Although many studies have discussed the impact of RC and UD on HRQOL, enough data in women is still lacking. Many studies reported no advantage of ONB over other form of diversion regarding patients' HRQOL [28-30]. On the other hand, Hobisch et al. [31] reported that ONB patients had better all domains of HRQOL in comparison to Ileal Conduit (IC) patients. Also, Philip et al. [32] reported more active life style and better HRQOL in ONB patients. However, the results of these studies needs proper interpretation due to small patients number and inclusion of both male and female patients. Only one recent study by Gacci et al. [28], compared HRQOL in women after different types of diversion and concluded that there was no statistically significant difference between IC and ONB.

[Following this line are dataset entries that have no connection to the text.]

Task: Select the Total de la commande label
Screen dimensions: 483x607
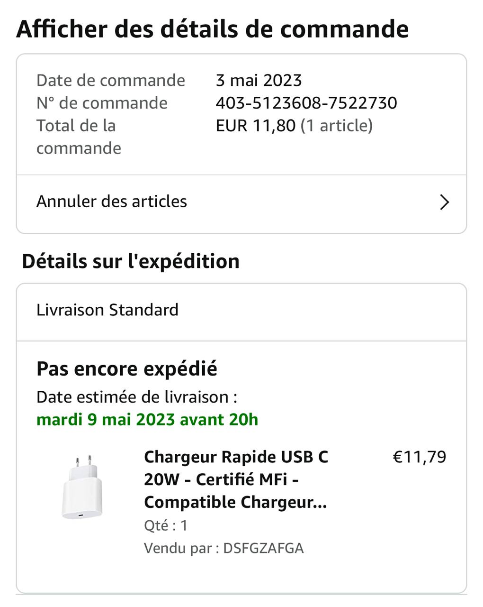Action: coord(79,137)
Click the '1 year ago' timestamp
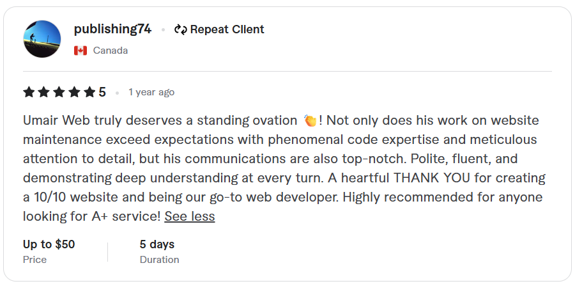Viewport: 575px width, 286px height. (x=151, y=92)
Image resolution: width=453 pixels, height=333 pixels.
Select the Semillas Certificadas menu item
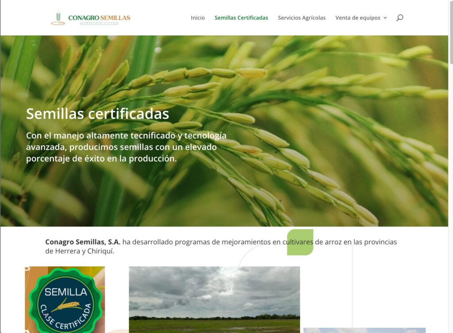click(x=241, y=18)
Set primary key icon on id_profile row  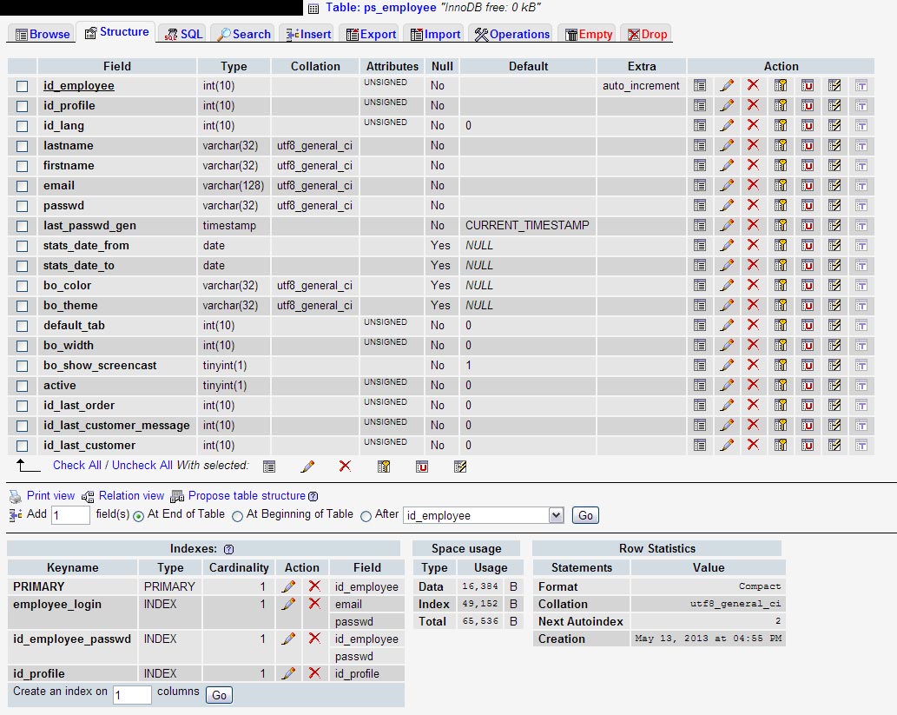coord(781,105)
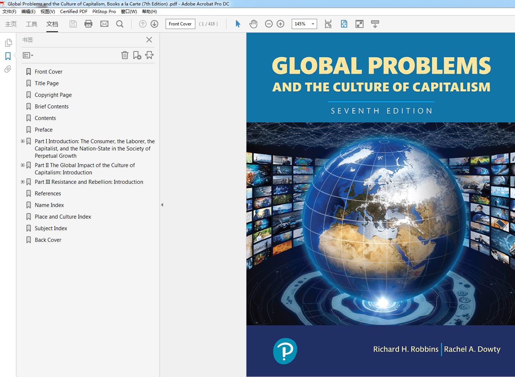
Task: Jump to the Subject Index bookmark
Action: coord(51,228)
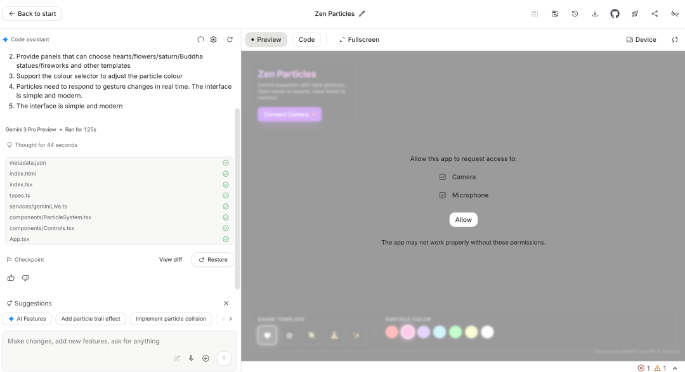Click the prompt input text field
The width and height of the screenshot is (685, 372).
pyautogui.click(x=119, y=341)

Urinary troubles after UD have a significant impact on patients' HRQOL. Thulin et al. [33] reported that nocturnal incontinence affected patients' sleep and decreased their HRQOL than other diversion groups. This resulted in lower self-assessed HRQOL, physical health and energy level [33]. We compared the HRQOL of 74 women after RC and ONB with age matched normal group. There was statistically significantly lower all domains of HRQOL among the study group than the control group. The study group included 18 completely continent patients, 29 with nocturnal incontinence and 27 with chronic urinary retention. Completely continent women were comparable with those with chronic urinary retention. Women with night-time incontinence had a significantly worse HRQOL both groups [12].


Nerve sparing radical cystectomy and ONB has become the standard of care for selected women with muscle invasive bladder cancer. However, it is associated with significant incidence of continence and voiding problem that adversely affect patients' HRQOL. Proper patients' evaluation and identification of possible risk factors is mandatory before decision making in order to reduce the possible risk of continence trouble.